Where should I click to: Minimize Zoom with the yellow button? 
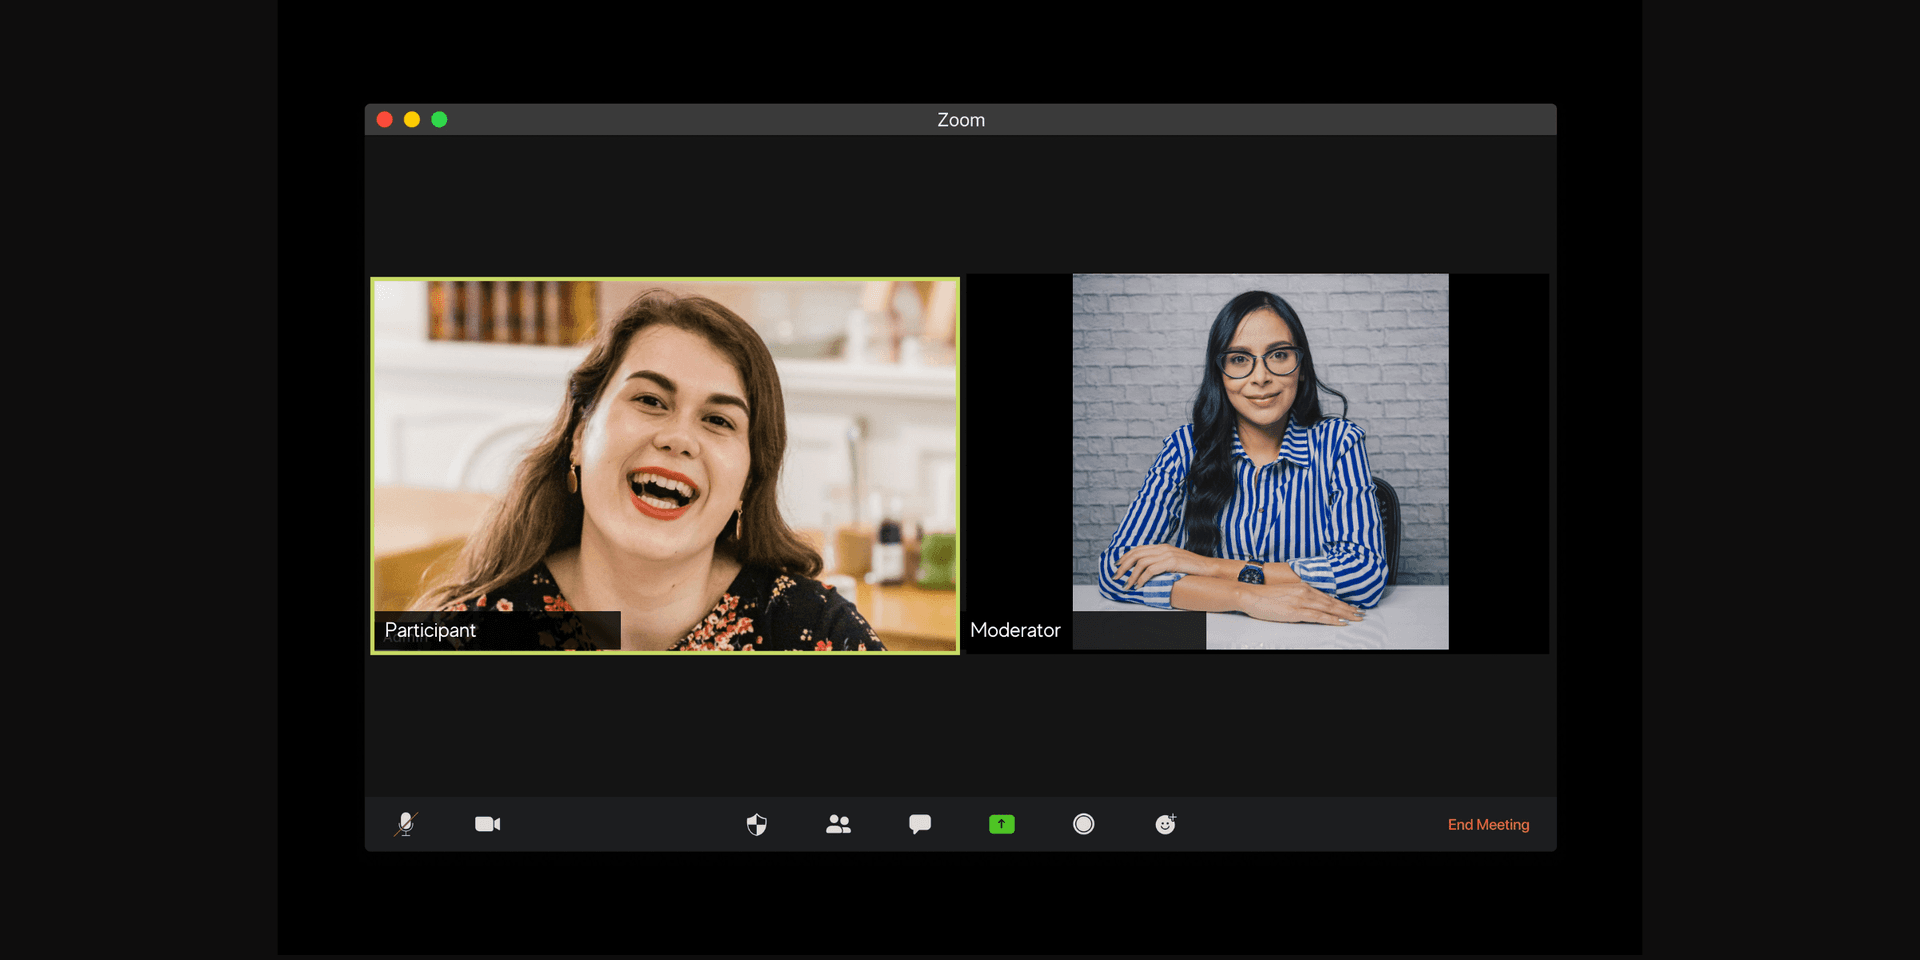click(x=412, y=120)
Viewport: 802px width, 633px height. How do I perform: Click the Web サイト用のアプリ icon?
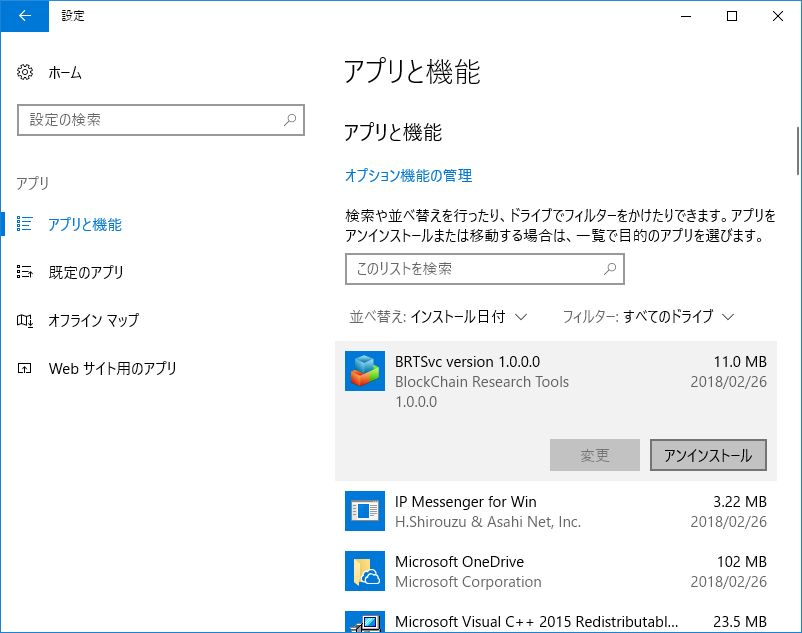pyautogui.click(x=27, y=369)
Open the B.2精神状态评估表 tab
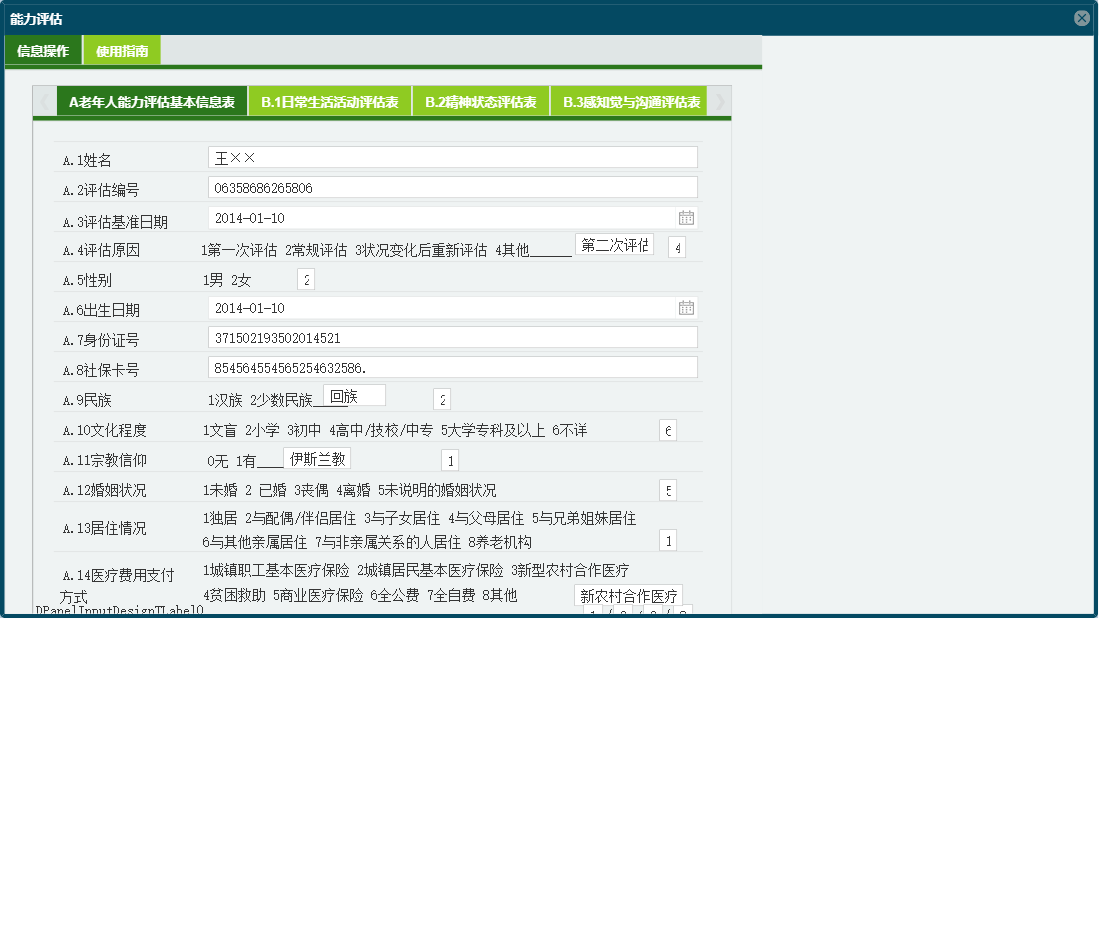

◆ WHAT TO WORK ON:
Please set down the records above word for word and omit their pictures.

◆ EXERCISE RESULT:
Where should I click to: Minimize Zoom with the yellow button? 
click(x=412, y=120)
Viewport: 802px width, 633px height. How do I perform: Click the Web サイト用のアプリ icon?
pyautogui.click(x=27, y=369)
Open the B.2精神状态评估表 tab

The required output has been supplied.